Sunday, December 2, 2007

Let's Talk the F-word (Faith): It's O.K. to believe in invisible beings--but only if you're Arianna

Otherwise, watch it. Arianna Huffington, who shamelessly exploits each and every item that might bring readers to her comment forums in hot-headed form (but who is otherwise the model of web-lisitc integrity), is up to her usual nonsense with Will Hill Kill Bill for Lying About Iraq? Her piece begins, "I'm hearing that Hillary is ready to kill Bill. But it has nothing to do with his roving eye -- and everything to do with his Rovian lie."

Elegantly-written trash, yes. But trash is trash. You know, I once thought that Huff-style liberals wrote this way in ironic response to O'Reilly, Goldberg, and Coulter, but anymore I'm afraid they're operating under a double standard--namely, that such cheap journalism is fine if the left does it, and not so fine from the right. Naturally, I'd love to believe that the left has higher standards than their ideological enemies, but Huff-Po has, for me, pretty much shit on that illusion.

To date, Arianna's major insult to fair play has been been her practice of throwing believers to the raving, faith-hating lunatics in her audience (gotta get those numbers--the pop-up advertisers insist on it), only to turn around and reveal that she, herself--that is, Arianna--believes in some kind of God herself. As in, the old-fashioned, invisible-being-type God. Her New-Agey reasoning for believing in God the Daddy has something to do with how we dare not believe that science is all, that's there's Nothing Out There. (I'm paraphrasing her twaddle.) We need to believe in Something More. It's like something out of the second grade, only written by someone with a mild gift for prose.

I've always wanted to type "worded her twaddle in babble."

Believing in some Invisible Something Out There is apparently O.K. for progressives to do, but NOT for evangelical Christians (and, by extension, all Christians, because in Huff-Po Land, all Christians are evangelicals).
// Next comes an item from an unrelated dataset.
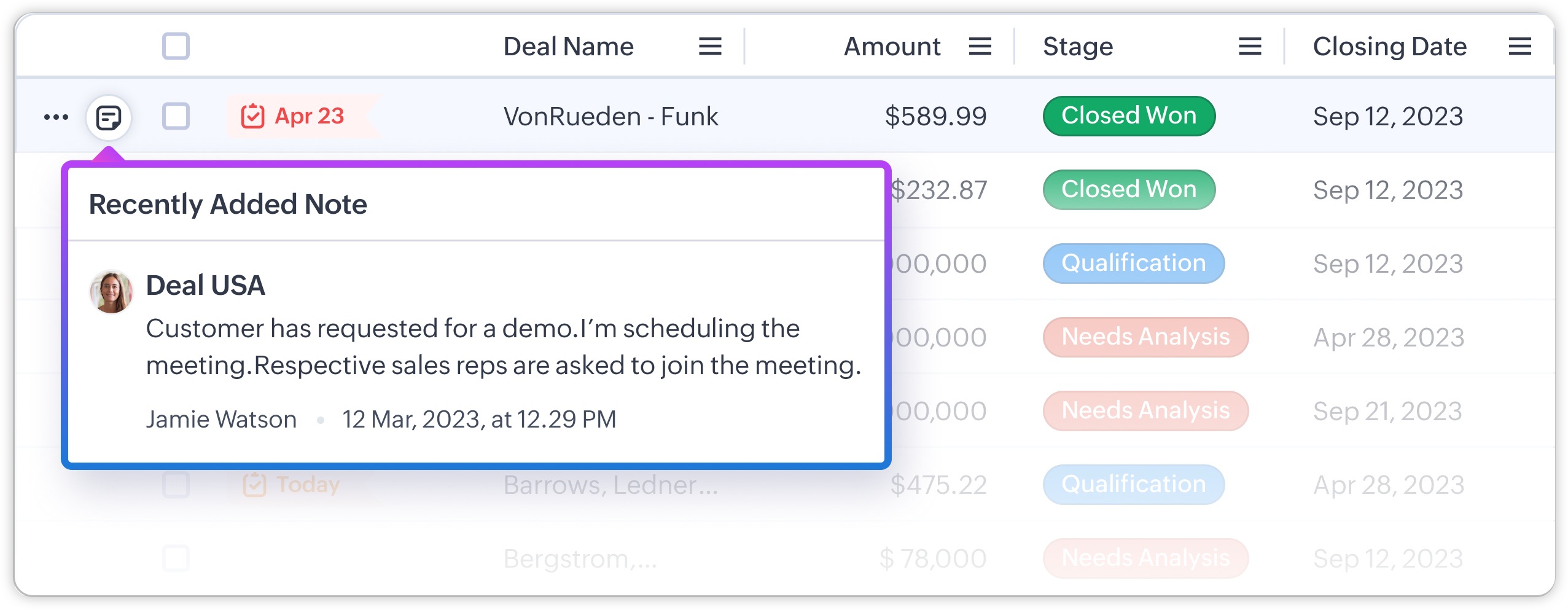Image resolution: width=1568 pixels, height=610 pixels.
Task: Click the Apr 23 task calendar icon
Action: coord(252,116)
I hope you were able to keep up all the logic there.

To review, Arianna routinely plays host to snarky and classist ridiculing of believers. Then she writes about how it's O.K. to believe, so long as you do it like Arianna or the late Norman Mailer. I'm happy to report she's gotten a fair amount of comment-section bashing over this, but not nearly enough, because she's also gotten an equal share of compliments from the site's ass-kissers.

I guess I'll have to link to her vapid essay. Fear of Faith.
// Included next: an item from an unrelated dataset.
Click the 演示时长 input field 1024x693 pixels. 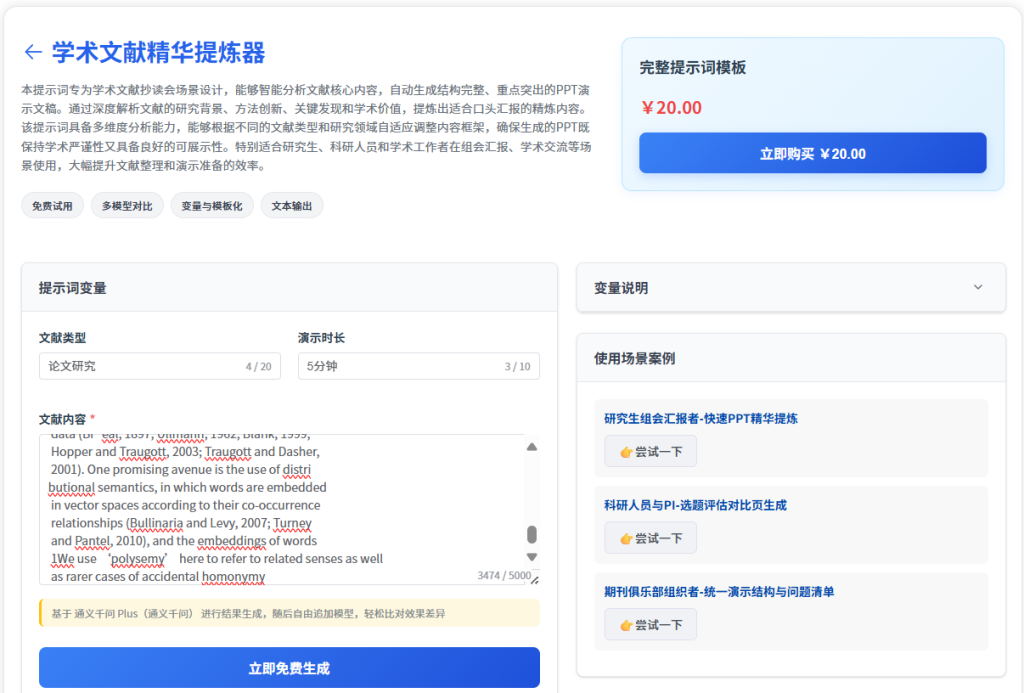point(400,366)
Note Arianna's inane thesis (a false and self-serving dichotomy): "In the twentieth century, the response to fear-filled religiosity has been atheism and fear-filled alienation from all things spiritual." This false, nothing assertion sets things up for her to promote a middle ground--a response that lies between "fear-filled religiosity" and the other extreme. Never mind that members of the latter extreme are periodically given the run of Arianna's blog. Which might suggest to them that she really doesn't have an issue with their stance, after all.

Her middle-ground response? (Let's see.) Oh, here we are. It doesn't amount to a bubble in the bathtub, but here it is: "Without faith in a higher order and the existence of something outside ourselves and our everyday lives, life can become emotionally unbearable and filled with fear."

Again, woe be the "evangelicals" (Huff-Po's word for Christians) who believe in "a higher order and the existence of something outside ourselves and our everyday lives." We are brainless, critically clueless, mob-oriented, victims of groupthink, pawns of the right, and we don't clip our toenails except for special occasions.

On the other hand, if you're someone with no thoughts of her own but a certain ability to write, AND you hang with the progressive crowd and flash a model's smile on TV, it's O.K. to believe in something supernatural. Logical, even. Smart, too.

We lefties need Arianna on our side. To remind us of what our side's positions sound like when drained of all integrity.


Lee

3 comments:

ddd1301 said...

Thanks Lee,

I am continually amazed by the folks that believe in a Personal God, but do not read the Word of God to truly understand him.

Anonymous said...

Hey Lee -

I realize that you and I put a very different construction of the meaning and direction of our faith, but I just wanted you to know that I am glad to see someone like you - my diametrical opposite on political issues - standing up to the faith-bashing thugs who seem to dominate much of the left's public dialog. Bravo Zulu!!! (If you remember what that means!)

Your old Navy Buddy -
Montar

Lee Hartsfeld said...

Dennis,

The problem is, many folks are interested in religion (or spiritualilty, to use the modern term) but NOT if it involves anything traditional. That's the oddest aspect of all, to me!

Thanks for commenting.

Montar,

Greetings!! Yes, I remember Bravo Zulu. "A big Bravo Zulu" was the phrase, no?

Great to hear from you. I have my occasional Navy memories, though they're pretty fuzzy by now. I try NOT to think about how long ago that was!